Em que zona prevaricará mais o MºPº? Não tenho qualquer dúvida: quando acusa de modo leviano ou porque "tem de ser" ou porque se torna mais fácil acusar do que arquivar, o que acontece quando a prova é dúbia e não se vê forma de a esclarecer, optando-se pelo efeito mais gravoso porque é o mais simpático hierarquicamente e o mais apropriado a uma cultura que não deveria existir.

A cultura da acusação de que o MºPº padece, cada vez mais, tem um efeito pernicioso e  provém de um fenómeno típico: um  MºPº  gizado para exercer a acção penal, como parte e não para ajuizar penalmente, como magistratura, a objectividade de factos. A polícia padece do mesmo síndroma e comunica tal efeito aos magistrados e principalmente magistradas do MºPº.
A esmagadora maioria da investigação criminal em Portugal, mormente a de maior importância é policial, não é de magistratura e não se vê maneira de alterar este procedimento. Os magistrados já nem sequer assumem o papel de "juizes do processo", mas apenas de burocratas do procedimento correctamente processual.

A cultura de perseguição criminal surge porque a rotina profissional a tal conduz.
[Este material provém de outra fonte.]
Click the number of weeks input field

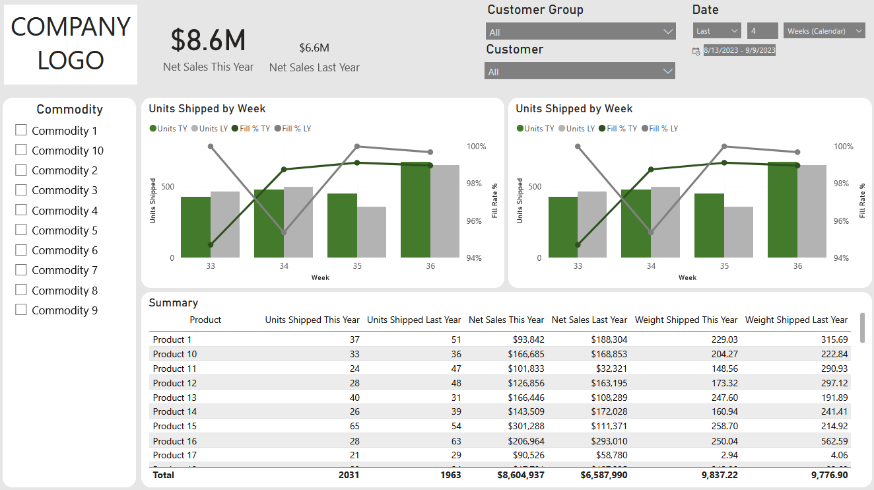[x=762, y=31]
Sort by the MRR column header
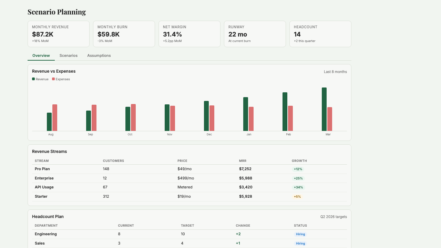 tap(243, 161)
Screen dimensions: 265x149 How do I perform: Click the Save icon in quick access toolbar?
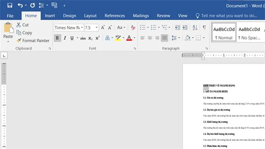10,5
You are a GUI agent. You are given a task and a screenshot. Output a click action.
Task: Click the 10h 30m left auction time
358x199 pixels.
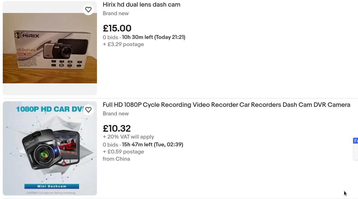tap(154, 37)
As denúncias e participações criminais normalmente não são totalmente infundadas, mas tal não significa que sejam fundadas na sua maioria, até porque a percentagem estatística de arquivamentos é  maioritária por larga margem.  Ou seja, só uma pequena percentagem de processos crime tem seguimento para julgamento.

A qualidade intrínseca de um magistrado deveria observar-se nessa actividade e na competência para exercer aquela destrinça, com precisão e clareza. Mas não é isso que acontece porque as inspecções ao serviço não têm esse desiderato como principal objectivo.
Assim aquela cultura vai fazendo caminho aos poucos, logrando atingir um paradigma que não deveria ser o desejável.
Tal paradigma assenta principalmente na formação profissional dos magistrados e no entendimento geral do que o que vem de trás, toca-se para a frente. E quem não fizer igual é potencialmente prejudicado, mesmo pelas próprias inspecções ao serviço, efectuadas por magistrados formatados nessa escola de profissão.

Um magistrado que acusa muito, recorre muito e é "combativo", é qualificado como sendo de craveira excepcional e não é exagero de expressão porque é a linguagem codificada do mérito.  Os resultados, em julgamento, importam nada porque a estatística tem aqueles parâmetros.

Esta cultura, generalizada, do MºPº em Portugal é o principal problema desta magistratura.

Não é tanto a autonomia, embora este problema tenha outro objectivo: sapar e deslegitimar o poder judicial. É um meio para um fim. E no fundo é isso que os vários MST que pululam nos media pretendem: diminuir a influência dos juízes e do poder judicial que perseguem os que lhe são próximos.
Só isso. Sendo grave, é outra questão.